- **Task to carry out**: Could you recast the lines from the one containing "You are a GUI" through the end of the records, both ends included, as a JSON list of strings, one string per line with blank lines omitted? Leave the pictures out of your answer.

- **Supplied material**:
━━━━━━━━━━━━━━━━━━━━
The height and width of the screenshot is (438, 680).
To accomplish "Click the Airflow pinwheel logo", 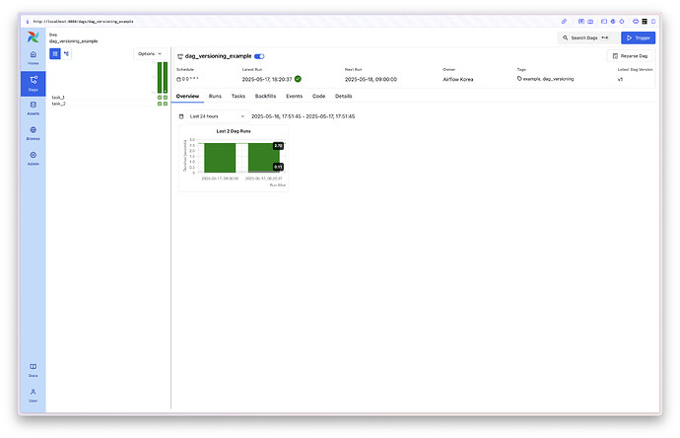I will tap(34, 36).
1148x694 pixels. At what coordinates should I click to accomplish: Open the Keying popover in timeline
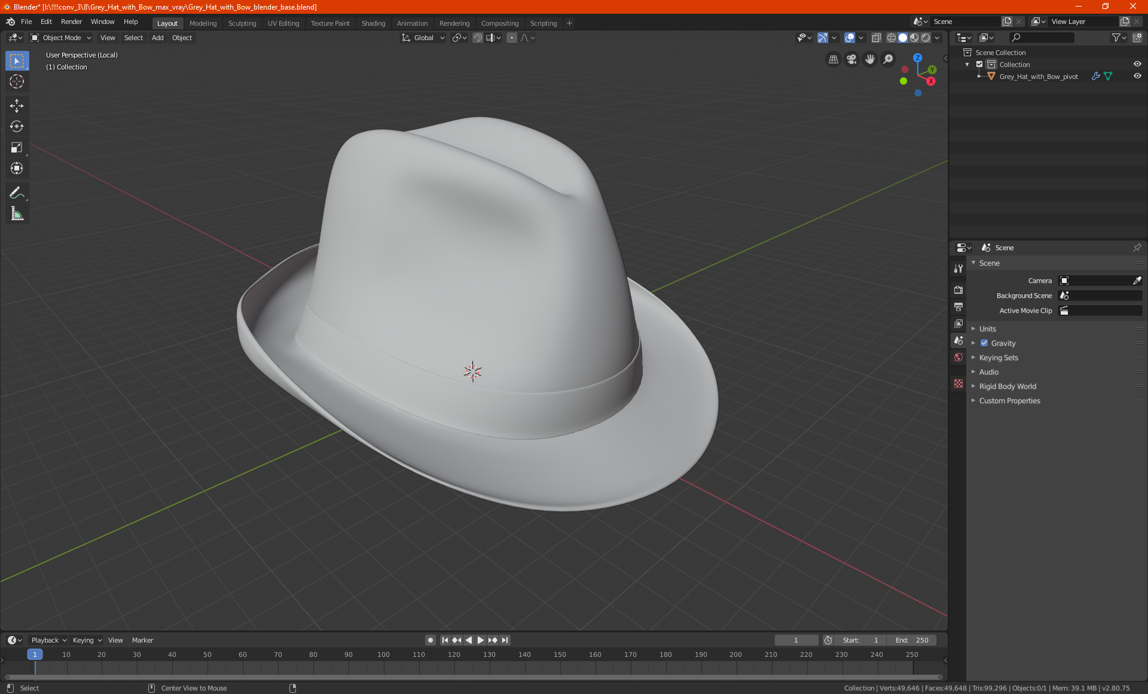coord(87,640)
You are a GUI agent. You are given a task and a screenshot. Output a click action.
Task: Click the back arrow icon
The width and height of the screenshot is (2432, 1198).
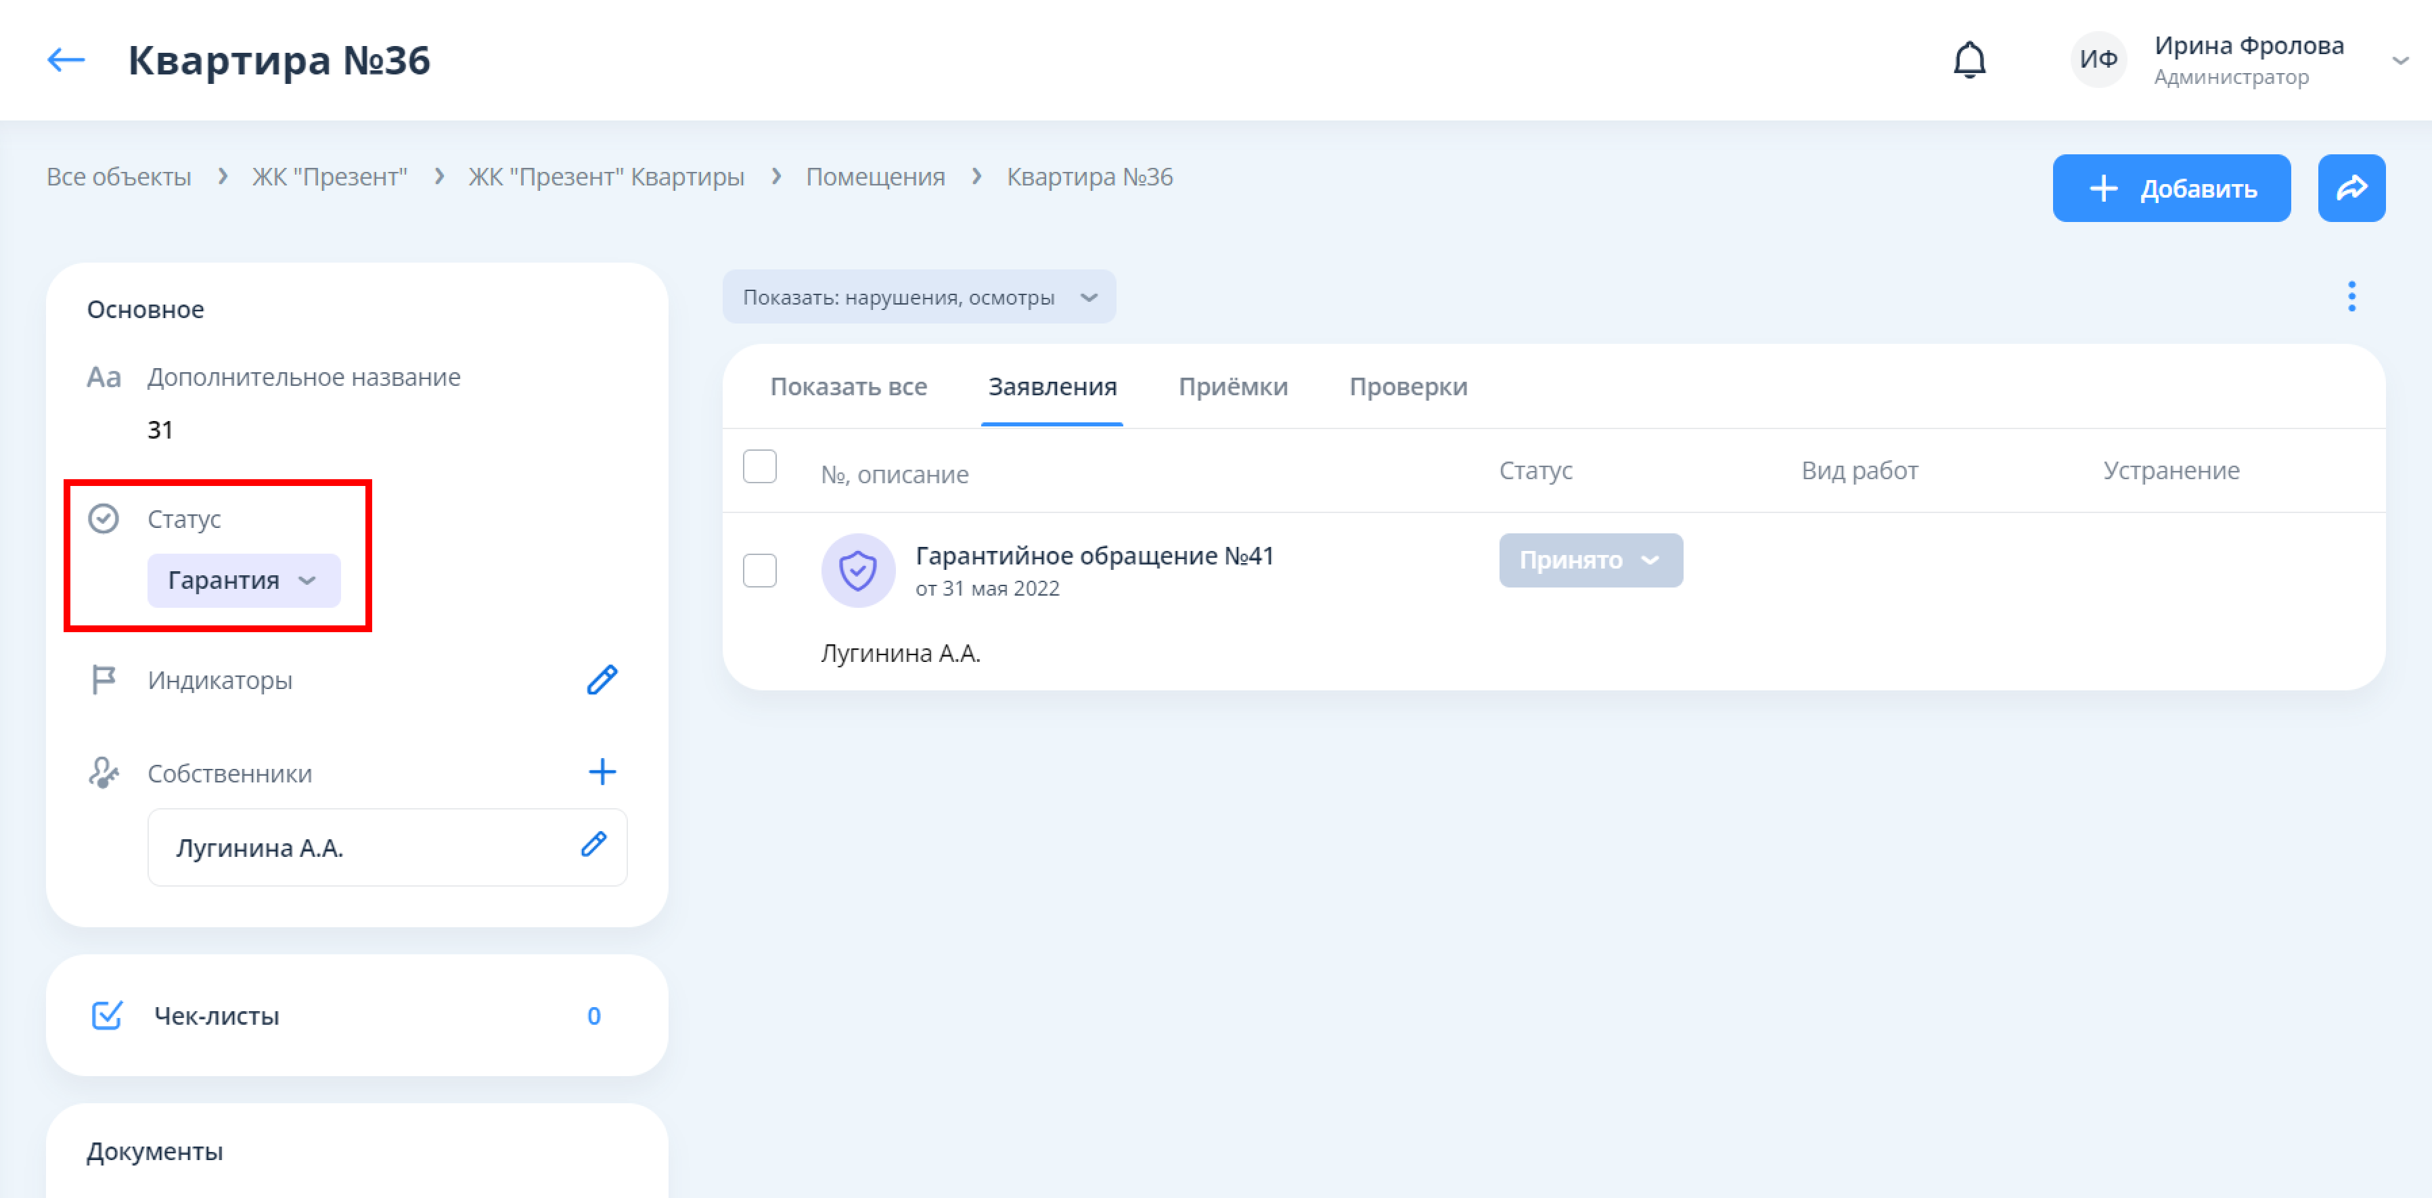point(66,60)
━━━━━━━━━━━━━━━━━━━━
- **Solution**:
[
  "You are a GUI agent. You are given a task and a screenshot. Output a click action.",
  "Task: Click the back arrow icon",
  "The width and height of the screenshot is (2432, 1198).",
  "point(66,60)"
]